Objective: Locate every row below that contains the word "GIORNO", and copy each of those rows in full.
-- start --
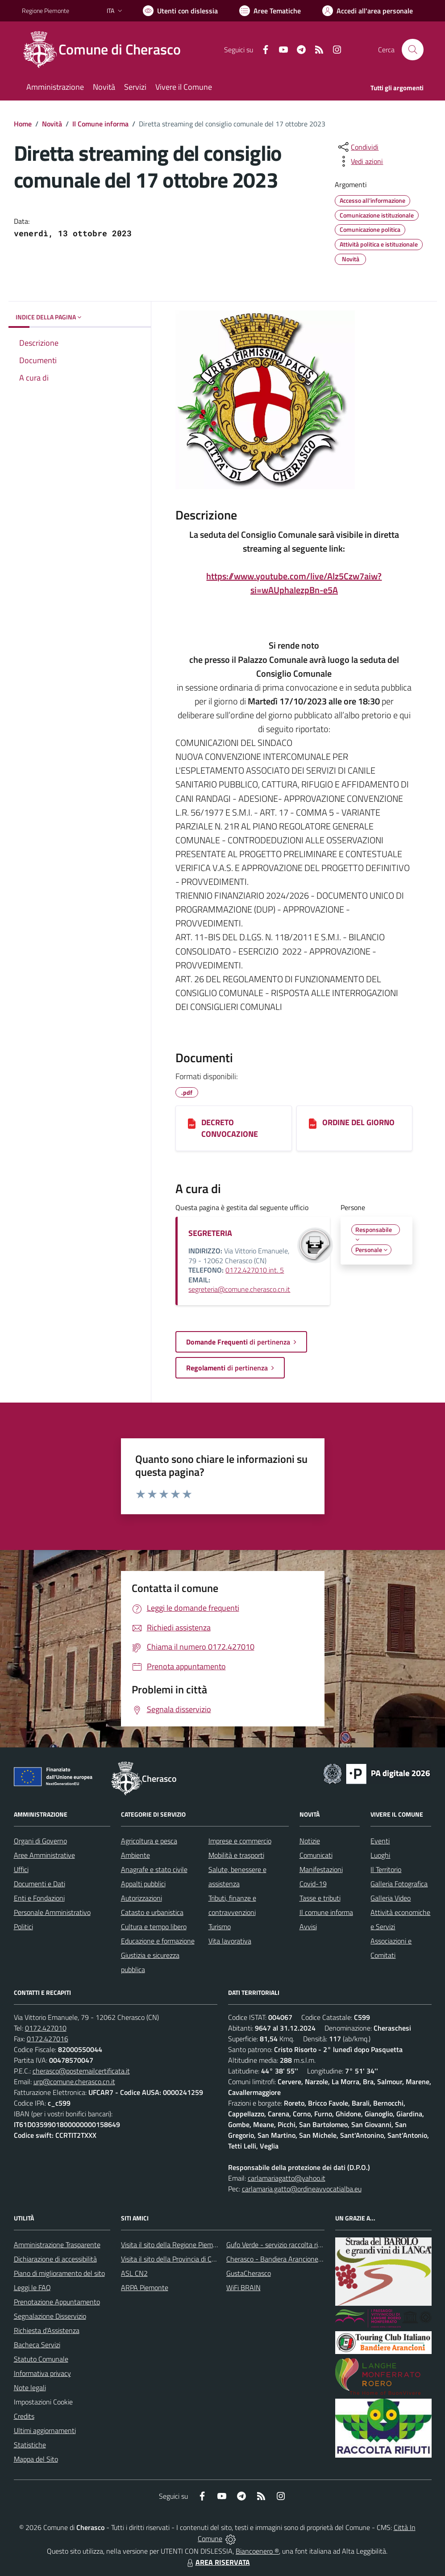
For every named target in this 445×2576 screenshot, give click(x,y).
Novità (52, 123)
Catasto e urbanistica (152, 1912)
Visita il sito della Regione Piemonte (174, 2244)
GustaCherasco (248, 2273)
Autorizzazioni (141, 1898)
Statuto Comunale (41, 2359)
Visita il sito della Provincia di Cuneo (173, 2258)
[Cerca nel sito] (412, 49)
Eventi (380, 1840)
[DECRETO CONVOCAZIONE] (192, 1123)
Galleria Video (390, 1898)
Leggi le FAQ (32, 2287)
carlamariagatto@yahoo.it (286, 2178)
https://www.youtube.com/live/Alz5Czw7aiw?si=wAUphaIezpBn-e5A (294, 583)
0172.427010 (46, 2028)
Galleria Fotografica (399, 1883)
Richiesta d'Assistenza (46, 2330)
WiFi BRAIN (243, 2287)
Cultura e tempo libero (154, 1926)
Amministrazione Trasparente (57, 2244)
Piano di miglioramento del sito (59, 2273)
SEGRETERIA (210, 1233)
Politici (23, 1926)
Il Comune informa (100, 123)
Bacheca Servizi (37, 2344)
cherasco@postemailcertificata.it (81, 2070)
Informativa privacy (42, 2373)
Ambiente (135, 1855)
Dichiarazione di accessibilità (55, 2258)
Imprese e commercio (239, 1840)
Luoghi (380, 1855)
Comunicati (316, 1855)
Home (23, 123)
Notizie (309, 1840)
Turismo (219, 1926)
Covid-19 (313, 1883)
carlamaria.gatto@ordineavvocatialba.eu (302, 2188)
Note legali (30, 2387)
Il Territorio (385, 1869)
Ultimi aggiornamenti (45, 2430)
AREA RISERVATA (217, 2562)
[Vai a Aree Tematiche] (270, 10)
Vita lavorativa (229, 1940)
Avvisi (308, 1926)
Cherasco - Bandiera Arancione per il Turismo (292, 2258)
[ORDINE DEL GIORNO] (313, 1123)
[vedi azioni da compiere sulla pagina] (360, 161)
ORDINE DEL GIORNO (358, 1122)
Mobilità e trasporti (236, 1855)
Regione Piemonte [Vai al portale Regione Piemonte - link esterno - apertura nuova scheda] (45, 10)
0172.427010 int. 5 (254, 1270)
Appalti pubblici (143, 1883)
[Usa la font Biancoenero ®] (180, 10)
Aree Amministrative (44, 1855)
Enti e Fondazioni (39, 1898)
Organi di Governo (40, 1840)
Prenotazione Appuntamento (57, 2301)
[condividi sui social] (357, 147)
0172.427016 (47, 2038)
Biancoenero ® (257, 2551)
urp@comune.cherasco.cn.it (74, 2081)
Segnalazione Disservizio (50, 2316)
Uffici (21, 1869)
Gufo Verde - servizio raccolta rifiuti (277, 2244)
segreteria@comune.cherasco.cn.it (239, 1289)
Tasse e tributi (320, 1898)
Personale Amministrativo (52, 1912)
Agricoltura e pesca (149, 1840)
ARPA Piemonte (144, 2287)
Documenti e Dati (39, 1883)
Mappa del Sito (36, 2459)
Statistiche (30, 2444)
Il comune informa (326, 1912)
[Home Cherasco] (106, 49)
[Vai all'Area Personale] (368, 10)
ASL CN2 (134, 2273)
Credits (24, 2416)
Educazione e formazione (158, 1940)
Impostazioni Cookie (43, 2401)
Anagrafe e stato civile (154, 1869)
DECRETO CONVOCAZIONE (229, 1128)
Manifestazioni (321, 1869)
-- end --
Solved problem:
[ORDINE DEL GIORNO] (313, 1123)
ORDINE DEL GIORNO (358, 1122)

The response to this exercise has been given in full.